I'm not much of a mushroom fan, but cremini mushrooms—the small, brown ones that are really baby portobellos—are among the ones I like. Good news for me, since as it turns out cremini mushrooms have some immune-boosting power, too. According to "Natural Immunity Boosters" published at The S File, cremini mushrooms are rich in selenium, antioxidants, Vitamin B, niacin and riboflavin—substances that support your body's healthy cells and immunity.


In that same post, the author also offers this fantastic idea for staying naturally healthy during cold and flu season:

Although when you’re sick you usually just want to lay in bed and do nothing, it’s important to reconsider what movement, especially walking and stretching, might be able to do for your body. Immune cells travel through your body through lympahtic fluid which means if your body is tight then cells are unable to circulate through the body to fight. Simply stretching your body helps facilitate the flow of immune cells to promote defense.

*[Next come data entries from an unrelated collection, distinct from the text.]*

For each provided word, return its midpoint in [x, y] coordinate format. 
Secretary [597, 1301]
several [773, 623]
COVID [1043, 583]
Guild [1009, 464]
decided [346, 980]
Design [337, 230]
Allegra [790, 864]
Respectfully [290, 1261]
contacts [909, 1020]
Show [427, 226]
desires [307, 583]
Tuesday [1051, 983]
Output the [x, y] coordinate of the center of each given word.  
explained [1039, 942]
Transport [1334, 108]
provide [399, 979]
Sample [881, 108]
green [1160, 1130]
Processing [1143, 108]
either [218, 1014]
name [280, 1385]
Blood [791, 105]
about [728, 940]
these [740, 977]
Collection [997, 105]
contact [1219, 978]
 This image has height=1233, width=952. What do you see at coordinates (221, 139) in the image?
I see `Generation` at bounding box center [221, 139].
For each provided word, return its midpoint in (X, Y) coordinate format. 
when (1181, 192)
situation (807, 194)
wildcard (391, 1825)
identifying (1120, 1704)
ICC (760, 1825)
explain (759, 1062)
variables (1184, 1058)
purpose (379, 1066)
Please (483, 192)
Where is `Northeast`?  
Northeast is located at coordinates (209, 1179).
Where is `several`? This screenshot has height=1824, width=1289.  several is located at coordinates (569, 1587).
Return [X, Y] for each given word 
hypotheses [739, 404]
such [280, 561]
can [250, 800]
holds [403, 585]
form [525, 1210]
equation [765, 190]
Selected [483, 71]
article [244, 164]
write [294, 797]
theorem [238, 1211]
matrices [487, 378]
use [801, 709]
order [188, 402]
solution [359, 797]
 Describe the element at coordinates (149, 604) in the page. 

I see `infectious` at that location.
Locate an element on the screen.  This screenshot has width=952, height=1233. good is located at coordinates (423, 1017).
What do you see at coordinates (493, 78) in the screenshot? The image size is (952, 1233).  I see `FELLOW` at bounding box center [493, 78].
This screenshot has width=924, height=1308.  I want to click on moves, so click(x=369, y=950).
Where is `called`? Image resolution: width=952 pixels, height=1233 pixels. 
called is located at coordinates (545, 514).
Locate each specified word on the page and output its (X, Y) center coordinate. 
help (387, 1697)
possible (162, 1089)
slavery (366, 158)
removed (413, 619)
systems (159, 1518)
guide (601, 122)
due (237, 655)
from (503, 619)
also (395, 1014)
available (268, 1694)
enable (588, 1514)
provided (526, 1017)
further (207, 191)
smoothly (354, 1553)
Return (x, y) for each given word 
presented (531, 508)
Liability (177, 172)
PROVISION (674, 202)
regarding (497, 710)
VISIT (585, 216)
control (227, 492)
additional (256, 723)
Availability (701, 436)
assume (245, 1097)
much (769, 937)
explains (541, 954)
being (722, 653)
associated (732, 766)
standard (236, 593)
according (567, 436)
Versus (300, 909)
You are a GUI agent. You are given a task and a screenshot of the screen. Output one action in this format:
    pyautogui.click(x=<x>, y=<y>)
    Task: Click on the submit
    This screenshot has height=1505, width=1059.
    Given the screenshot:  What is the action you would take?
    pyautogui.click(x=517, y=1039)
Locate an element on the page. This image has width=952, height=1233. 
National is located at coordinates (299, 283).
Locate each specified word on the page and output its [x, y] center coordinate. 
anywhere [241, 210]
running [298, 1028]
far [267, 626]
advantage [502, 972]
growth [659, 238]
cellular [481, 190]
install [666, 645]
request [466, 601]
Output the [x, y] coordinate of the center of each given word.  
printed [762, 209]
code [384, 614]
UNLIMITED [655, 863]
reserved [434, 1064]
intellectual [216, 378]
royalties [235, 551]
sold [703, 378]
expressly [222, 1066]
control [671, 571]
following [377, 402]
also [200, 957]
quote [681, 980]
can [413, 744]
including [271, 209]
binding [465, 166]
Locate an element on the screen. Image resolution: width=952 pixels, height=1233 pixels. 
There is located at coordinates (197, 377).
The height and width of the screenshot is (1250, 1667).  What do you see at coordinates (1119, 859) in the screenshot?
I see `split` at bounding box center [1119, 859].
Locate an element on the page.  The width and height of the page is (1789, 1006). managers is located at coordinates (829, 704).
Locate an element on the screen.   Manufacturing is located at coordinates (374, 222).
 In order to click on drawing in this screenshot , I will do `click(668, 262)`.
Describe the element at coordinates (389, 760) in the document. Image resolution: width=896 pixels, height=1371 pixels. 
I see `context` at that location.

Prenatal yoga, anyone? If you haven't started a yoga program during your pregnancy, this cold and flu season might be the incentive you need to give it a try.
Speaking of which, I've been on the couch almost all day. I think a 30-minute dose of yoga is in order for me now. Before my chicken soup...

How are you planning to cope with colds and flu during your pregnancy?

Thanks for reading,

Tara Bloom, Owner

An Important Note About Pregnant Women and H1N1

This 2014 flu season has brought a return of that nasty H1N1 flu virus. I'm sure you've heard that this flu is no inconsequential affair for pregnant women and I hope you've discussed the importance of a flu shot this year with your midwife or OB/Gyn. (But if you haven't, please do). Pregnant women are at greater risk of getting H1N1 and may experience serious effects from contracting the disease. Please read the CDC's fact sheet for pregnant women about H1N1 from 2009 (the last time when we had a severe H1N1 flu season) and call your doctor at the first sign of flu symptoms, including sore throat, fever, headache, body ache, if you are pregnant. No fooling around! I'm not a doctor or health care provider and the information above is not medical advice, hence, none of the tips in this blog post should take the place of communicating with your health care provider and following her/his instructions for your care during flu season. Got it? Okay, good.